The OpenGL ES Programming Guide from your GPU vendor should describe how to optimize these kinds of readbacks. The typical approach is to create a ring buffer of 3-4 separate PBOs, and never read back to the CPU the results of a frame until 3 or 4 frames have elapsed. That is, this frame’s readback should readback the pixels for the frame 3 or 4 frames ago. So each frame: render frame, copy pixels into PBO N, readback pixels from PBO N-3. The idea is to give the GPU plenty of time to finish rendering and populating the frame at its own pace, without forcing a full pipeline flush and a stall (implicit synchronization).
Related: Your frame timings yield ~3ms for the pure CPU memcpy cost and ~20ms for the GL-ES readback (the way you’re doing it anyway).

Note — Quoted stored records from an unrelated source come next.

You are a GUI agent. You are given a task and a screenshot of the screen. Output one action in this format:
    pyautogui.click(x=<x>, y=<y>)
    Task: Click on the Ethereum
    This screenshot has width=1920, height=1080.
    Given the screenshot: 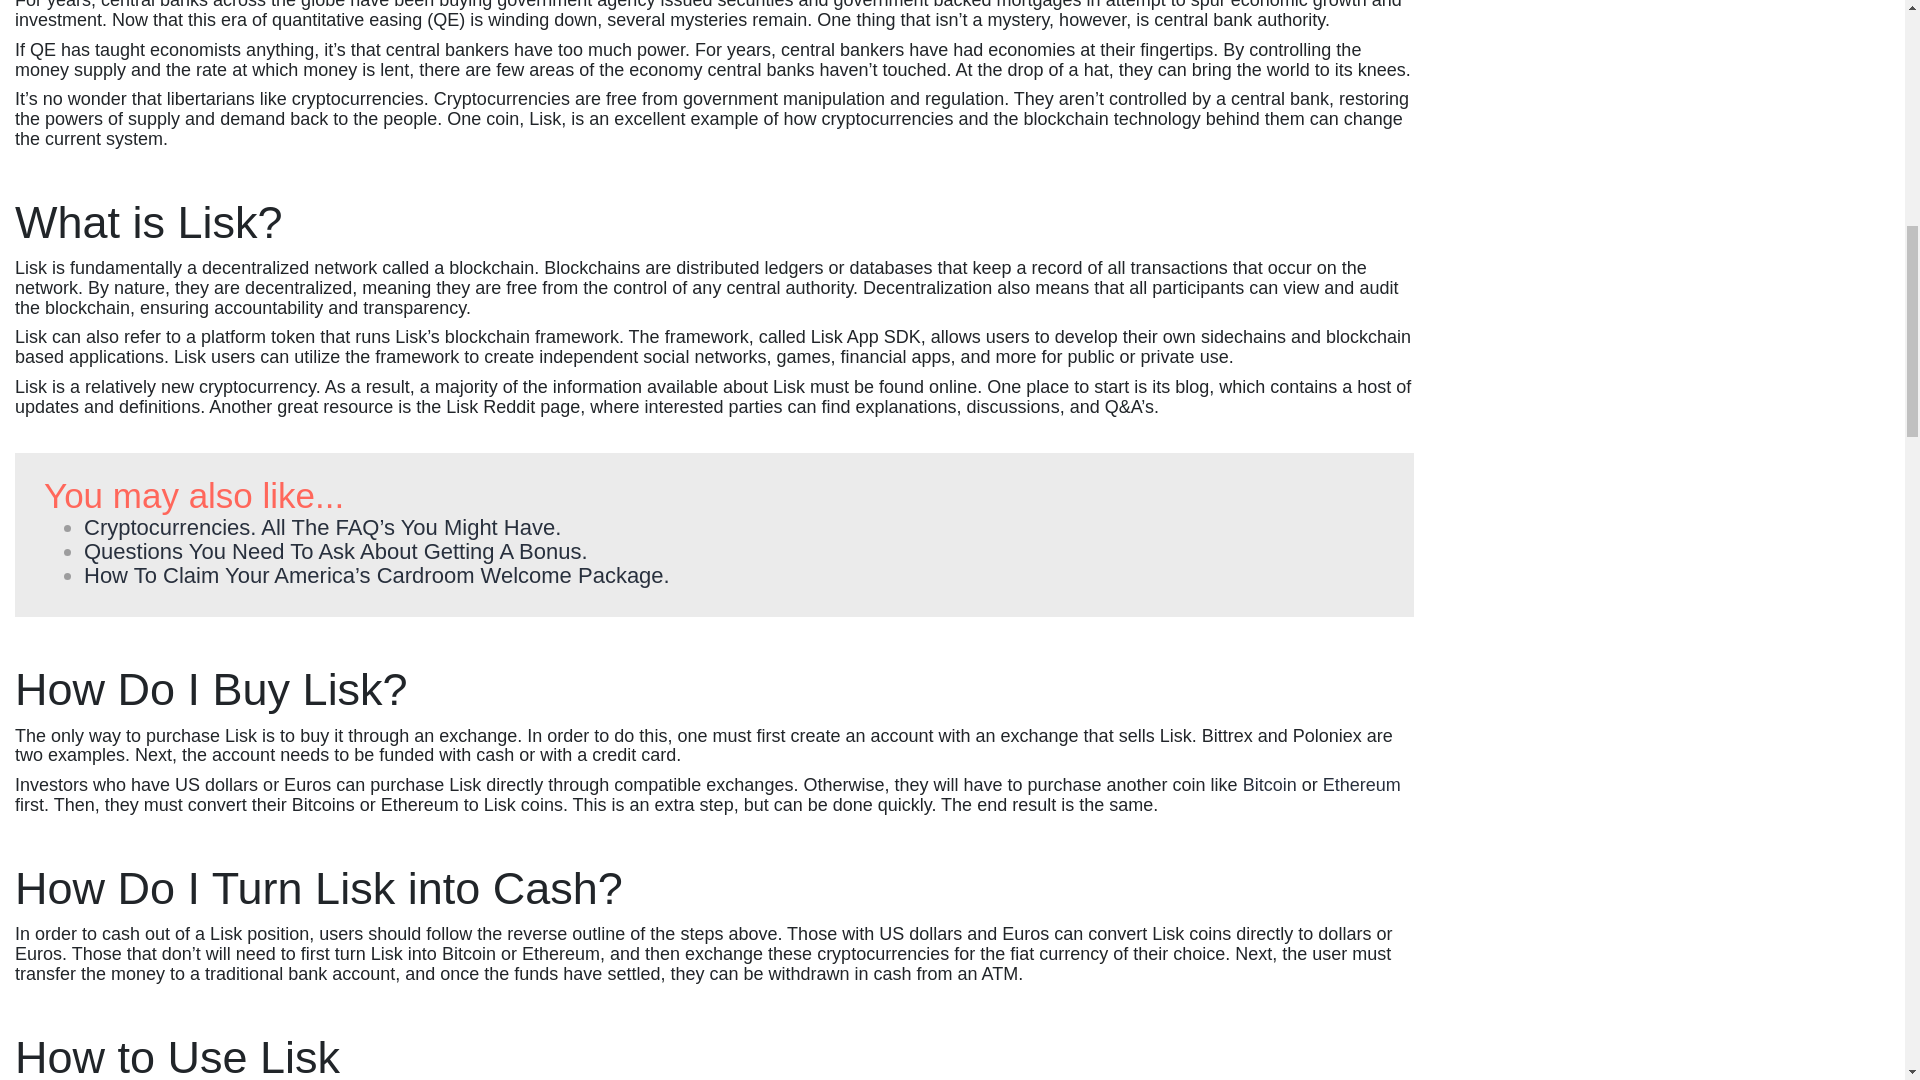 What is the action you would take?
    pyautogui.click(x=1362, y=784)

I don’t know if you noticed, but 16.66ms + 3ms ~= 20ms. So your CPU draw thread is being forced to block for 1 display frame interval to get that pixel data back (waiting for the queued frame to finish rasterization most likely). Proper use of a ring buffer of PBOs for the readback will let you get rid of that 1 frame of blocked time on your draw thread.
Also, garden-variety MapBuffer in GL-ES is a blocking call in many OpenGL ES drivers, triggering a stall / implicit sync. Again, check the vendor’s GL-ES Programming Guide to details on how to minimize/avoid these stalls for pixel readbacks. Some mobile GPU vendors’ GLES drivers support MAP_UNSYNC to avoid these stalls, but you have to be very careful with that (as on deskside) to avoid stepping on the driver’s toes.